» EXERCISE INSTRUCTIONS
Beginning at the line that contains "Select the sample volume gate cursor" and ending at the last line of the entries, write out each line exactly; include nothing outside that span.

» THE DATA
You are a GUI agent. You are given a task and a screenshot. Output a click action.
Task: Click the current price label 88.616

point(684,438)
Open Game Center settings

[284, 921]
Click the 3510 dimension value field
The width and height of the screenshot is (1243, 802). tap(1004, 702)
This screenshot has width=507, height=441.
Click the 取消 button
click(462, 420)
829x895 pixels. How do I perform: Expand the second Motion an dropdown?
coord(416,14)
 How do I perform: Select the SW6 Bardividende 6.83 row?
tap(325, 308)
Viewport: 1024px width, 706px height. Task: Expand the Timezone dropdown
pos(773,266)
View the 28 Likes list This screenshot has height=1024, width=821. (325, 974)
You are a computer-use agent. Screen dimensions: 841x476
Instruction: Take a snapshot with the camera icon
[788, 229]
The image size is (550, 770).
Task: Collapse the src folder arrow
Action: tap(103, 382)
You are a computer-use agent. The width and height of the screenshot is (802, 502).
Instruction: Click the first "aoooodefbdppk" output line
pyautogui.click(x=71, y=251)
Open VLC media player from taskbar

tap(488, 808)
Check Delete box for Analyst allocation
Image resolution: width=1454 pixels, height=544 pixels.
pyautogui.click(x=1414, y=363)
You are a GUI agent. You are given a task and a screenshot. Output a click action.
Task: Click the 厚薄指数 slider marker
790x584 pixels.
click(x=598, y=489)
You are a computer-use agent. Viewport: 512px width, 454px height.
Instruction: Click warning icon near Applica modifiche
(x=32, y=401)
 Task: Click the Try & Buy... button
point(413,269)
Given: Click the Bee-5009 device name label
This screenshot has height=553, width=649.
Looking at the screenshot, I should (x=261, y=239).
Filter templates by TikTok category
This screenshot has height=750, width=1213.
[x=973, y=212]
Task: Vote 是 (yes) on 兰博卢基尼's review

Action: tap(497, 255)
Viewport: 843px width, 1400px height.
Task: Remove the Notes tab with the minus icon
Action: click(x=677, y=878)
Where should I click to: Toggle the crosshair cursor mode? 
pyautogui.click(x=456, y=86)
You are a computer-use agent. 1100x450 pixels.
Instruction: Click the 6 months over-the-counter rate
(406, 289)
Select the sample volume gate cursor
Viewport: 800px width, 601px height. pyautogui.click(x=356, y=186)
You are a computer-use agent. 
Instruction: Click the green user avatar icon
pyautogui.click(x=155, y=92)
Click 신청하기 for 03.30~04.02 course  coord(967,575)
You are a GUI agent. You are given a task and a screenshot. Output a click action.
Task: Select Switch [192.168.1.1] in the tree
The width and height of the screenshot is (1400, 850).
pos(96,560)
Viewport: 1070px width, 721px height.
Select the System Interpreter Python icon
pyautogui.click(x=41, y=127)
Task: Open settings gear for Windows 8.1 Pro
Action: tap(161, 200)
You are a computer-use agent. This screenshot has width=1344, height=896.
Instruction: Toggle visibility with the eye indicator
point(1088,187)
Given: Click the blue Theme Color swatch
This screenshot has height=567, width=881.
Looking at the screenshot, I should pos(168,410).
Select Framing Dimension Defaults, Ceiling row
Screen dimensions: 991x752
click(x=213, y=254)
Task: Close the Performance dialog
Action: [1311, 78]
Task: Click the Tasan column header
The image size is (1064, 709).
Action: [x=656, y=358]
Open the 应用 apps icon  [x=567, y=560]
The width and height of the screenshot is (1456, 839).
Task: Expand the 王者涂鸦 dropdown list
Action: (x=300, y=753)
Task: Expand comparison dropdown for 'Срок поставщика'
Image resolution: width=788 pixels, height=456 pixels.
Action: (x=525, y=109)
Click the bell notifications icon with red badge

» RESPONSE AREA
Select the sample volume gate cursor
Viewport: 800px width, 601px height. pyautogui.click(x=356, y=186)
You are a computer-use agent. 
Instruction: Click the green user avatar icon
pyautogui.click(x=155, y=92)
Click 신청하기 for 03.30~04.02 course  coord(967,575)
You are a GUI agent. You are given a task and a screenshot. Output a click action.
Task: Select Switch [192.168.1.1] in the tree
The width and height of the screenshot is (1400, 850).
pos(96,560)
Viewport: 1070px width, 721px height.
Select the System Interpreter Python icon
pyautogui.click(x=41, y=127)
Task: Open settings gear for Windows 8.1 Pro
Action: tap(161, 200)
You are a computer-use agent. This screenshot has width=1344, height=896.
Instruction: Toggle visibility with the eye indicator
point(1088,187)
Given: Click the blue Theme Color swatch
This screenshot has height=567, width=881.
Looking at the screenshot, I should pos(168,410).
Select Framing Dimension Defaults, Ceiling row
Screen dimensions: 991x752
click(x=213, y=254)
Task: Close the Performance dialog
Action: [1311, 78]
Task: Click the Tasan column header
The image size is (1064, 709).
Action: [x=656, y=358]
Open the 应用 apps icon  [x=567, y=560]
The width and height of the screenshot is (1456, 839).
Task: Expand the 王者涂鸦 dropdown list
Action: (x=300, y=753)
Task: Expand comparison dropdown for 'Срок поставщика'
Image resolution: width=788 pixels, height=456 pixels.
Action: (x=525, y=109)
Click the bell notifications icon with red badge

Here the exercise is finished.